Mid-execution DO code-update resets consume the scheduled-callback retry budget — `_chatRecoveryContinue` abandoned ms before storage recovers, turn frozen for minutes

### Summary

When a Durable Object running an `AIChatAgent`/Think turn is reset mid-flight (`Error: Durable Object reset because its code was updated.`, e.g. by a deploy), the `_chatRecoveryContinue` scheduled callback retries **inside the same invocation** under the static `retry` options. All attempts land inside the same few-seconds storage-unavailable window, the callback is abandoned (`error executing callback "_chatRecoveryContinue" after N attempts`), and the one-shot schedule row is consumed. In our production capture, **storage was healthy again 15 ms after the final attempt** — the budget expired essentially at the moment recovery would have succeeded.

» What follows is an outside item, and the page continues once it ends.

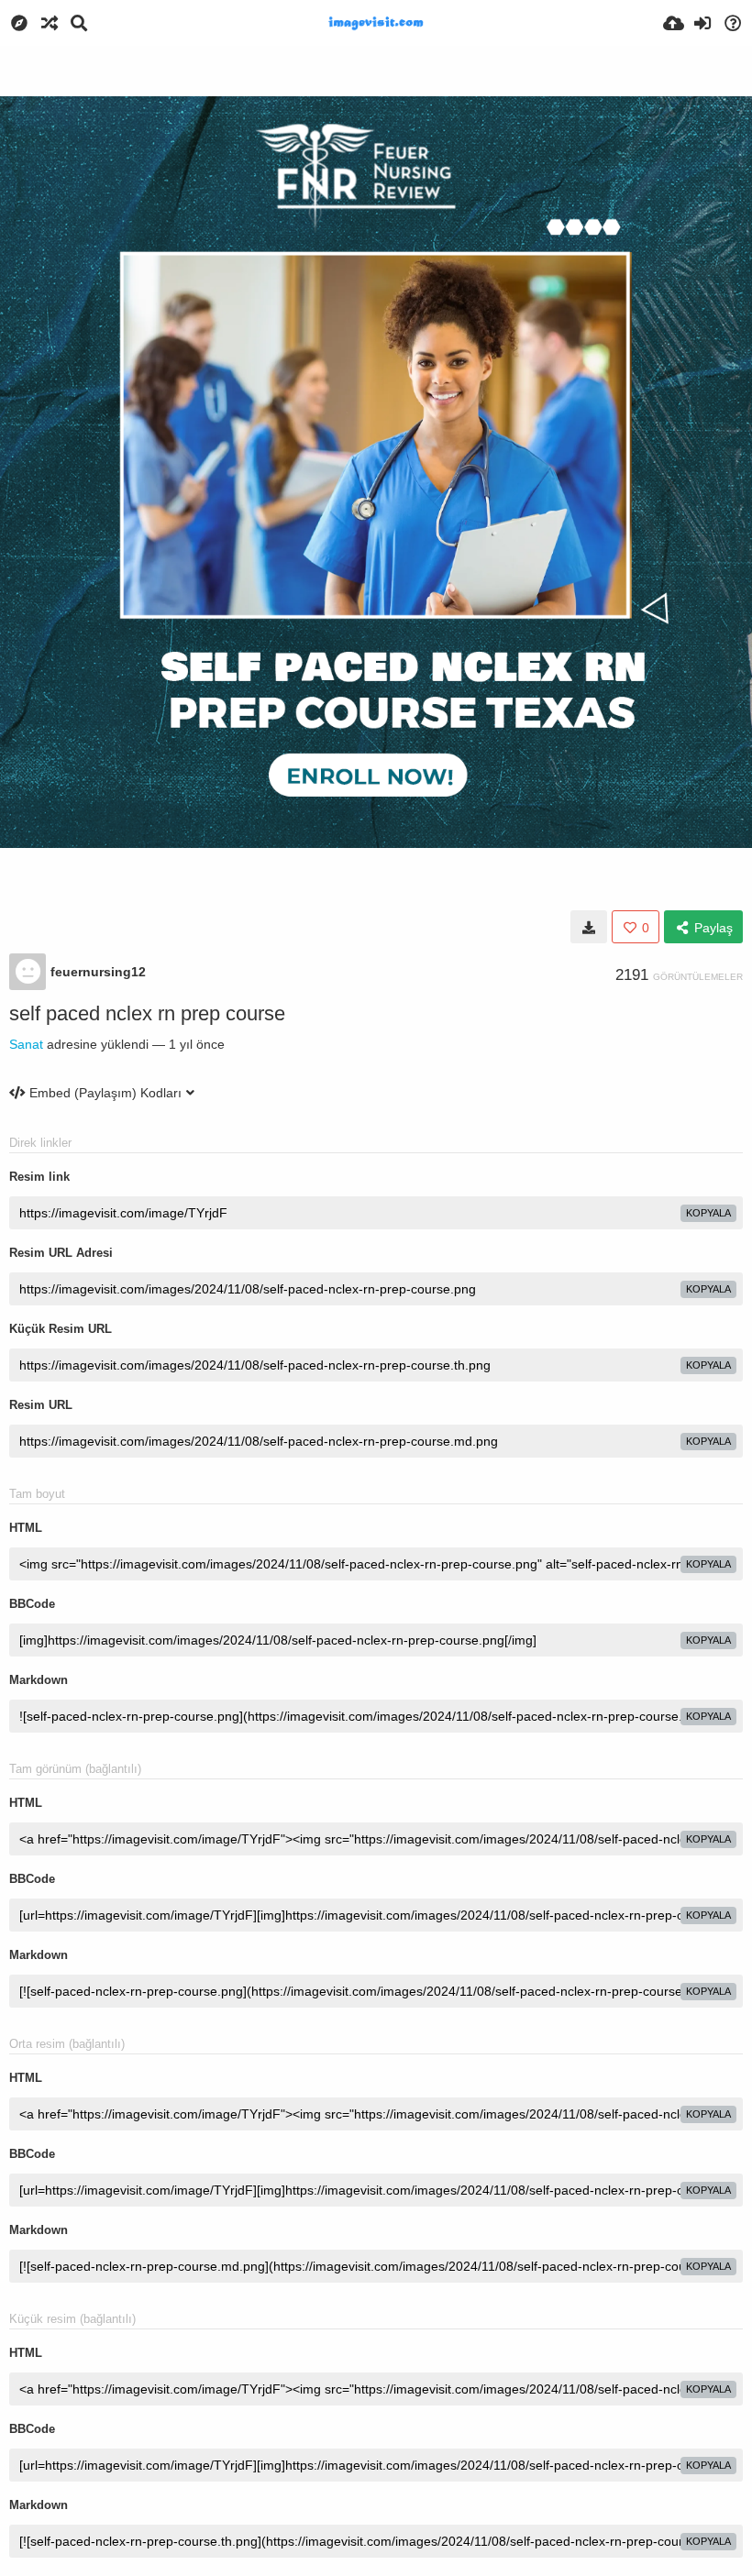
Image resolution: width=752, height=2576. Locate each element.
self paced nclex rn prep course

The dispatch-time path already handles this class of error correctly:

> `Deferring scheduled callback "_chatRecoveryContinue" to a fresh invocation after a Durable Object code-update reset; the one-shot row is preserved and the alarm will re-run on new code.`

But the same error thrown **mid-execution** (a SQL read/write inside the callback throwing `Durable Object reset because its code was updated.` or `SQL query failed: Network connection lost.`) is treated as an ordinary failure: it consumes a retry attempt, and on exhaustion the row is deleted instead of deferred.

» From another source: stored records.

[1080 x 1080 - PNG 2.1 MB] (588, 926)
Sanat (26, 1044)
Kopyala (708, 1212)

### Compounding issue: the give-up path needs the storage that's down

When the callback exhausts retries and tries to terminalize, the seal itself does storage I/O and throws in the same window:

```
[Think] _chatRecoveryContinue threw during recovery; terminalizing instead of leaving the turn wedged SqlError: SQL query failed: Network connection lost.
[Think] failed to read recovery incident during give-up; synthesizing Error: Durable Object reset because its code was updated.
[Think] failed to persist sealed recovery incident during give-up Error: Durable Object reset because its code was updated.
```

So the turn can neither resume nor cleanly seal. Ironically this self-heals: because the seal never persists, the incident survives, is re-detected on a later wake, and eventually completes — but in our capture that took **~10–14 minutes** instead of seconds. (Alarm deliveries during deploy churn were also observed 36 s and 85 s late, with one re-armed recovery alarm landing directly inside the *next* deploy's reset window and burning its budget again.)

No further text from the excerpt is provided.